Navigating Dark Matter: Libraries Look to the Future
Large-scale, paradigm-shifting change in libraries. Who are our patrons now? Everyone – everyone’s crossing “traditional boundaries” that are becoming more amorphous now. So how do we stay up with all the changes? Physical trips to the library may have declined, the librarians are working harder than ever...
Critical issues: collecting, availability, and preservation.
Collections have radically changed from the traditional mode; methodologies vary as to what is collected, how it’s made available, and how long it remains. Research these days are producing volumes and volumes of data that needs to live long past the bracket of the research grant; but investing in infrastructure lags investment in research. How do we provide access to all this data, and to people perhaps outside the original intended audience? What kinds of resources should be converted to digital resources? Who decides? Can we work together to define print repositories?
Access. There are lots of limits in different parts of the world, not just to the network but also incomplete cataloging, poor keynote identification, or unlined resources. Key tools for access will vary from one discipline to another but the overall purpose and structure of basic reference resources require both an understanding of the field to be served as well as the data to be presented. How and where do users interact with the information?
Intellectual property rights typically layered and very complex, and vary from country to country. We need to stay on top of those rights.

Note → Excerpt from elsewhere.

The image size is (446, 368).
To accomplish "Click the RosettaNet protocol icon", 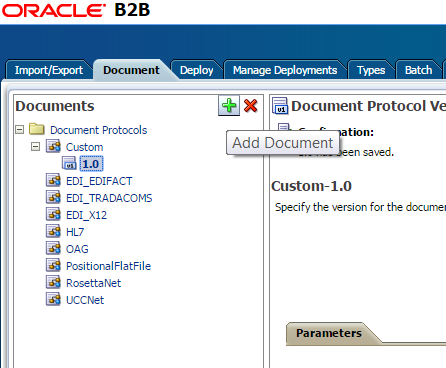I will coord(53,282).
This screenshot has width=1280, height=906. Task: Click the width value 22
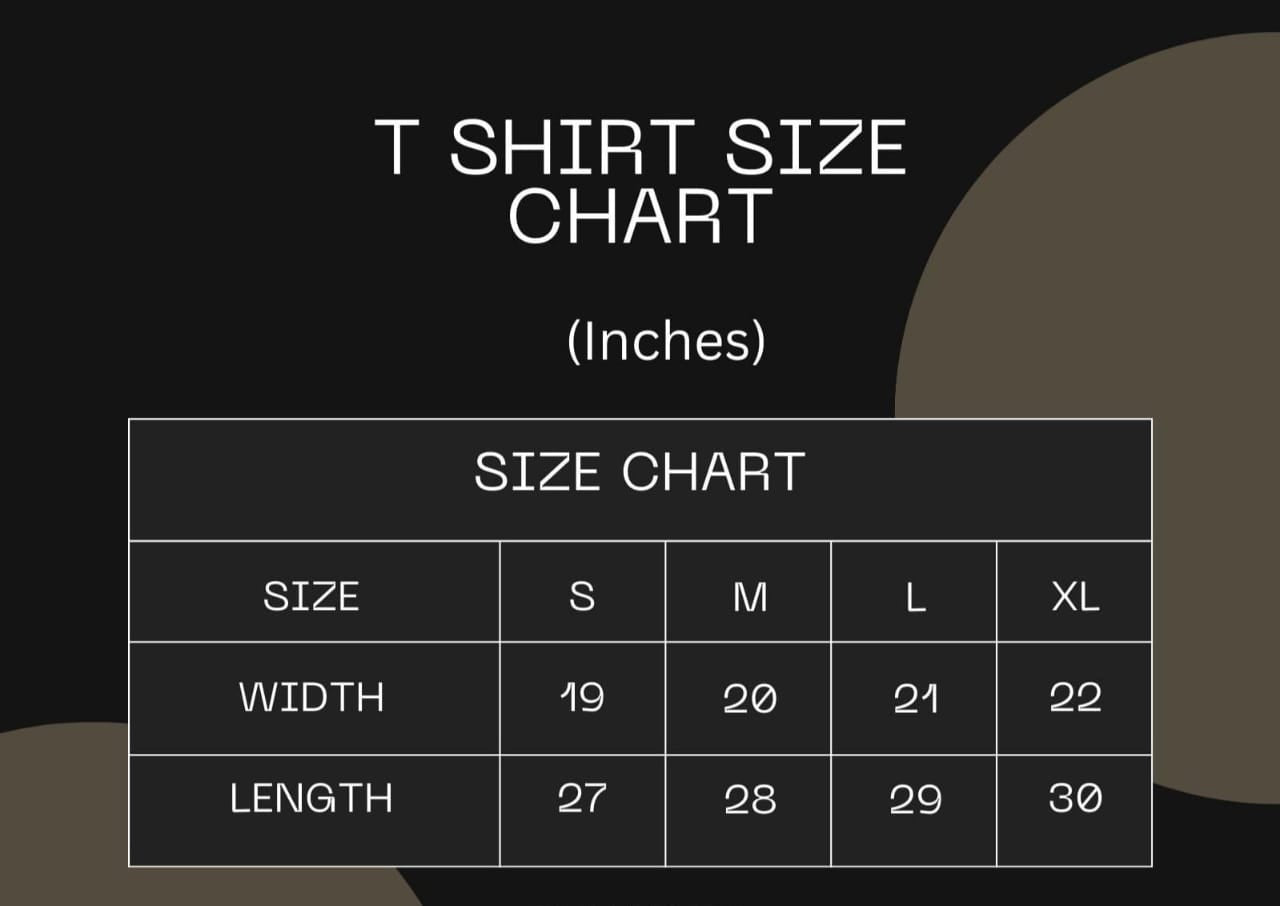click(x=1075, y=698)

Preservation. It’s important! How do we ensure that data will be accessible over the long term? Who should worry about digital heritage issues? Who’s responsible for the indexing schemes that should endure while the digital item itself migrates? How will we know if corruption has occurred?
It’s important that we not only find ways to survive in the rapid changes, but that we find ways to thrive on the changes that are happening. Where are libraries going? It’s hard to predict where the libraries are going, but librarians are going forward! We are vital partners in the research enterprise and bring skills to the team that others do not have. Our job is to make sure today’s research is usable by future generations and beyond.
I quite liked her talk, and what she had to say. Good opening to the conference!